One brief observation, there aren’t any writers (other than academics) or storytellers included in this ‘storytelling’ event. The ‘storytelling’ being featured is visual. To be blunt I’m not of the ‘one picture is worth a thousand words’ school of thinking (see my Feb. 22, 2011 posting). Yes, sometimes pictures are all you need but that tiresome aphorism which suggests  communication can be reduced to one means of communication really needs to be retired. As for academic writing, it’s not noted for its storytelling qualities or experimentation. Academics are not judged on their writing or storytelling skills although there are some who are very good.

Getting back to the Toronto event, they seem to have the visual part of their focus  ” … discussion on the  role and the use of storytelling and art (both in verbal and visual  forms) … ” covered. Having recently attended a somewhat similar event in Vancouver, which was announced n my Sept. 11, 2017 posting, there were some exciting images and ideas presented.

The ArtSci Salon folks also announced this (from the Sept. 25, 2017 ArtSci Salon announcement; received via email),

ATTENTION ARTSCI SALONISTAS AND FANS OF ART AND SCIENCE!!
CALL FOR KNITTING AND CROCHET LOVERS!

In addition to being a PhD student at the University of Toronto, Tahani Baakdhah is a prolific knitter and crocheter and has been the motor behind two successful Knit-a-Neuron Toronto initiatives.
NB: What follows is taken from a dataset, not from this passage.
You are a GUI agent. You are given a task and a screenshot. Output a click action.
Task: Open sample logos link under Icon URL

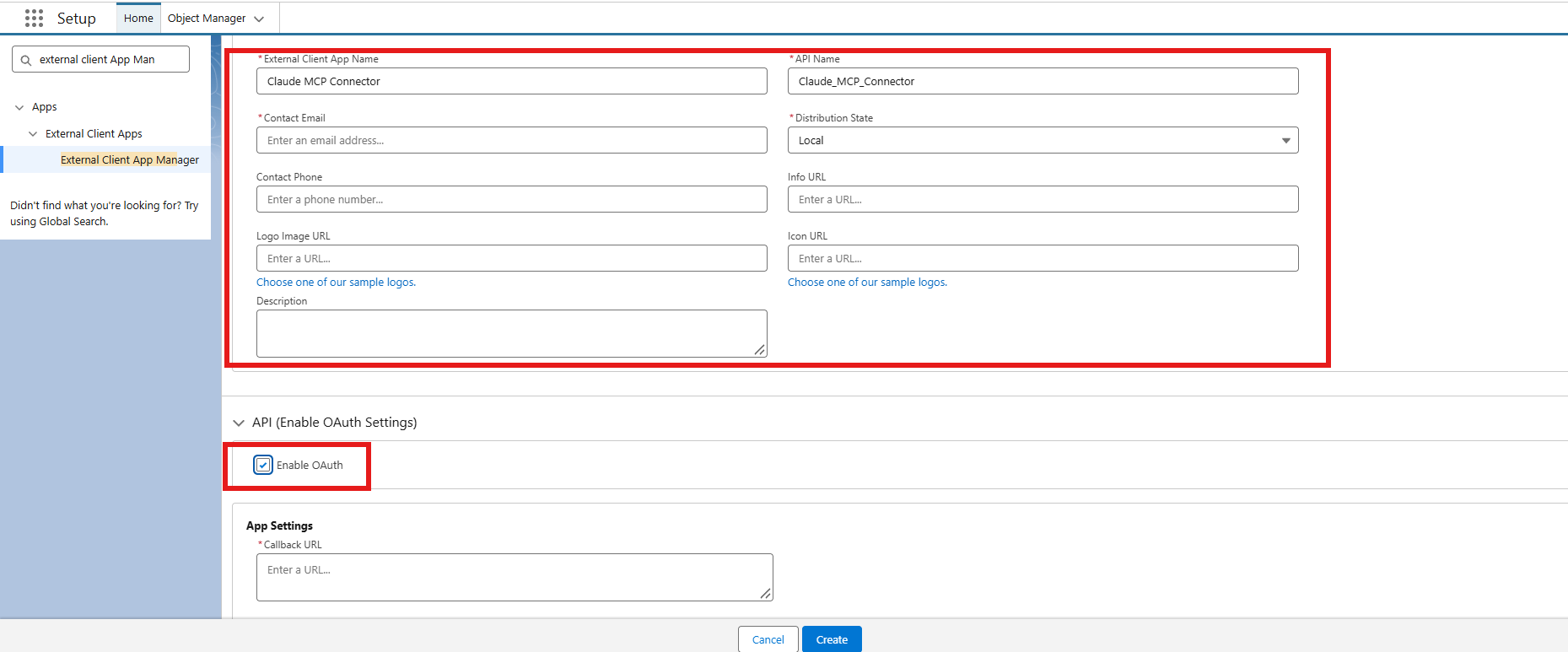(x=867, y=283)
We invite all Knitters and Crocheters among our ArtSci Salonistas to pick a pattern
(link below) and knit a neuron (or 2! Or as many as you want!!)

http://bit.ly/2y05hRR

BRING THEM TO OUR OCTOBER 20 ARTSCI SALON!
Come to the ArtSci Salon and knit there!
You can’t come?
Share a picture with @ArtSci_Salon @SciCommTO #KnitANeuronTO [3] on
social media
Or…Drop us a line at artscisalon@gmail.com !

I think it’s been a few years since my last science knitting post. No, it was Oct. 18, 2016. Moving on, I found more neuron knitting while researching this piece. Here’s the Neural Knitworks group, which is part of Australia’s National Science Week (11-19 August 2018) initiative (from the Neural Knitworks webpage),

Neural Knitworks is a collaborative project about mind and brain health.

Whether you’re a whiz with yarn, or just discovering the joy of craft, now you can crochet wrap, knit or knot—and find out about neuroscience.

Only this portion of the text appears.